start Passage given

The Virginian-Pilot
                             THE VIRGINIAN-PILOT 
              Copyright (c) 1994, Landmark Communications, Inc.

DATE: Friday, July 22, 1994                  TAG: 9407200117
SECTION: PORTSMOUTH CURRENTS      PAGE: 03   EDITION: FINAL 
SOURCE: BY JOAN C. STANUS, STAFF WRITER 
                                             LENGTH: Medium:   97 lines

GOODWILL INDUSTRIES' `FIX IT' LADY FROM REFRIGERATORS TO LAMPS, NO REPAIR JOB IS TOO DIFFICULT FOR VICKI GARRIS.

Ten years ago, Vicki Garris was afraid to leave her two-bedroom apartment.

Supported by welfare, the shy, single mother of three spent a great deal of her time compulsively scrubbing floors and wishing for a better life.

She couldn't drive a car, and a paralyzing fear engulfed her whenever she had to talk to strangers. Even climbing more than a few steps up a ladder made her head spin.

Today, Garris no longer hides in a subsidized apartment, afraid of people, heights and cars. Now the owner of a three-bedroom house in Portsmouth's Highland Biltmore neighborhood that's surrounded by a spacious lawn and several fruit trees, Garris spends her days working at a job she loves.

She's off welfare, drives a Chevy to work, and thinks little of chatting with a stranger about her life and job.

``It's amazing how much you can change in 10 years,'' says the 37-year-old white-haired woman. ``My husband thinks I'm really bossy now.''

As the ``fix-it lady'' for Goodwill Industries of Tidewater, Garris has good reason to feel confident about her skills and abilities. Over the last decade, she has run a one-woman repair shop at the thrift enterprise, dedicated to ``figuring out what's wrong'' with everything from faulty wiring to leaky air conditioners. Colleagues call her ``The Tim Allen of Womanhood.'' If there's painting to be done or a drain to unclog at one of Goodwill's six area stores, she's the one who gets the call.

Garris is dedicated to her job as maintenance supervisor, and she's well-suited for it. When a donated refrigerator, sofa or lamp needs minor repairs, she tackles the job with determination. Sometimes she may ponder for days an appropriate solution or spend hours fashioning new parts from the odds and ends found in her workshop.

``Sometimes I want to fix something so bad I dream about it at night,'' Garris says.

end Passage given

▸ Aim of the task: Decide whether each statement below agrees with the article about Vicki Garris, answering yes or no and quoting the words from the article that settle it. 1. Garris owns a three-bedroom house in Portsmouth's Highland Biltmore neighborhood. 2. Garris has run the repair shop at Goodwill for about five years. 3. Her colleagues call her "The Tim Allen of Womanhood."

start Dataset entries

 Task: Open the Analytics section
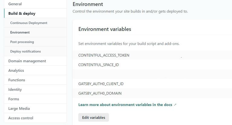point(16,70)
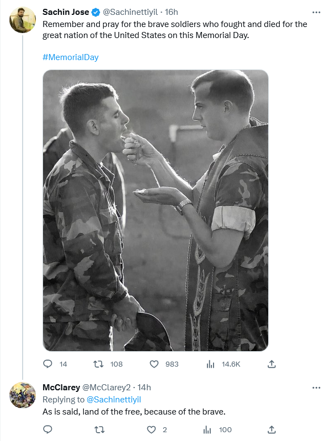Open the #MemorialDay hashtag
The height and width of the screenshot is (441, 330).
[71, 57]
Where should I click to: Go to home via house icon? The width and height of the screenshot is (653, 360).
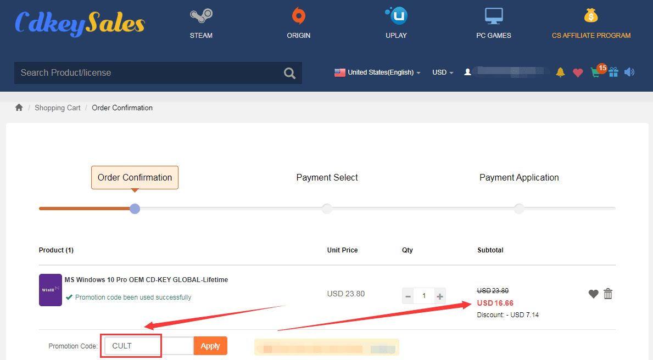pos(19,108)
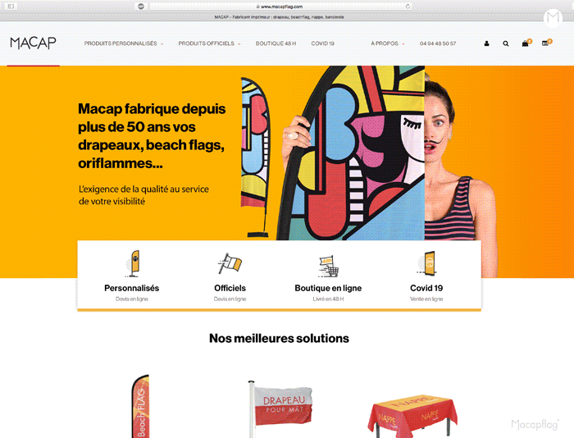Expand the À Propos dropdown menu
Image resolution: width=574 pixels, height=438 pixels.
[388, 43]
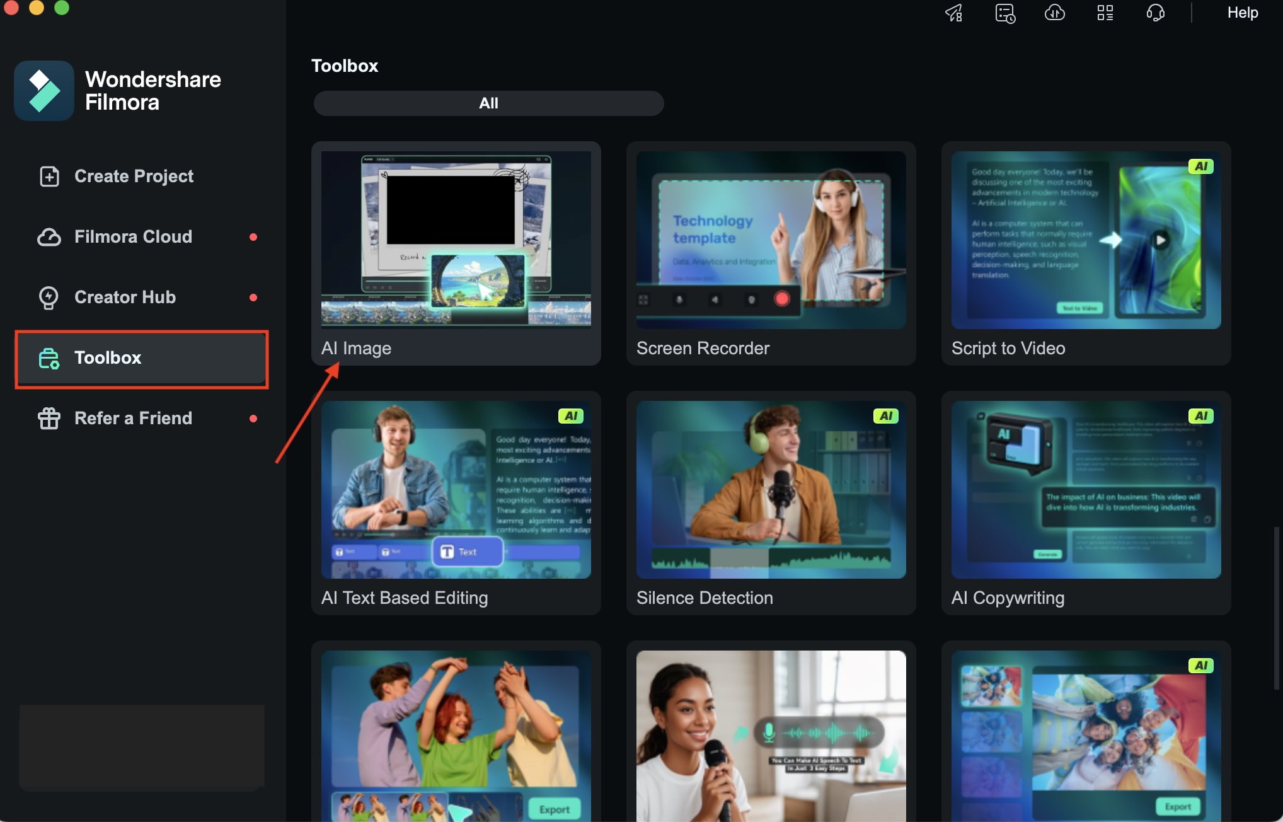Image resolution: width=1283 pixels, height=822 pixels.
Task: Open the layout grid icon in the top bar
Action: 1105,13
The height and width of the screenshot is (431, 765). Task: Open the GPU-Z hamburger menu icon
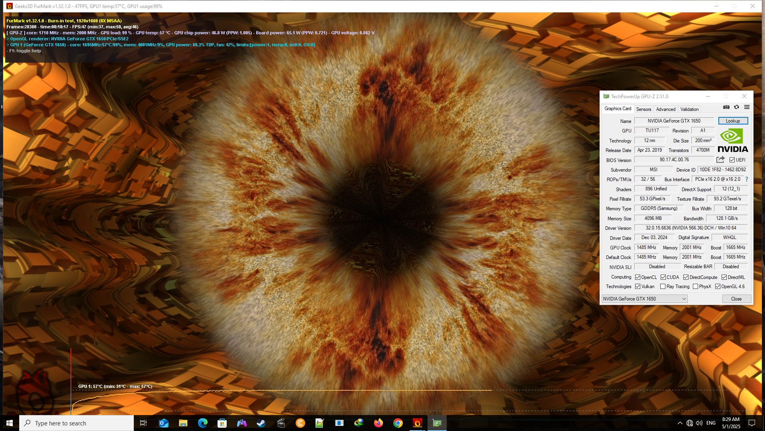tap(747, 107)
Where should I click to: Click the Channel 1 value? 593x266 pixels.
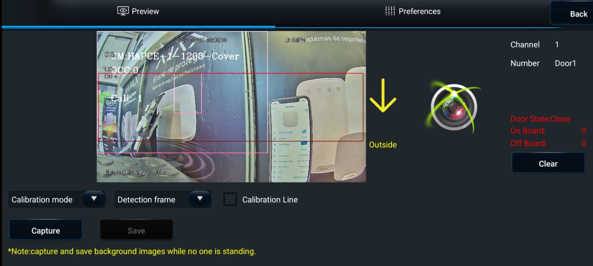pyautogui.click(x=557, y=45)
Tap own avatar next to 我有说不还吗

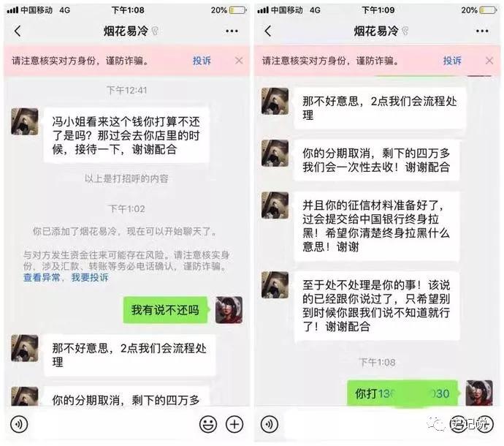point(229,310)
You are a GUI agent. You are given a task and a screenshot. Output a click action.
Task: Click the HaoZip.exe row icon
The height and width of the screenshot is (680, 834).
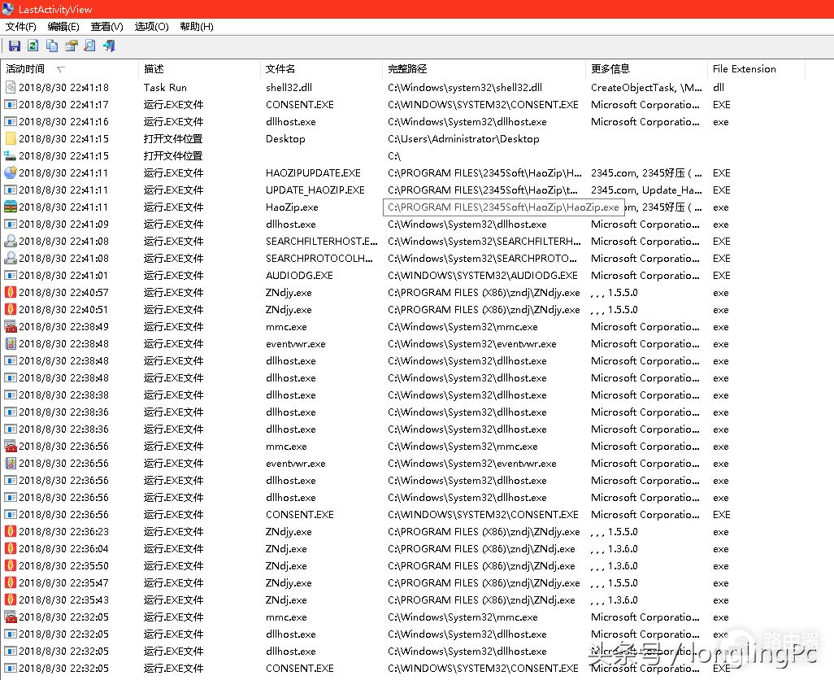coord(11,207)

end Dataset entries

▸ Final result:
1. Yes: "Now the owner of a three-bedroom house in Portsmouth's Highland Biltmore neighborhood"
2. No: "Over the last decade, she has run a one-woman repair shop at the thrift enterprise"
3. Yes: "Colleagues call her ``The Tim Allen of Womanhood.''"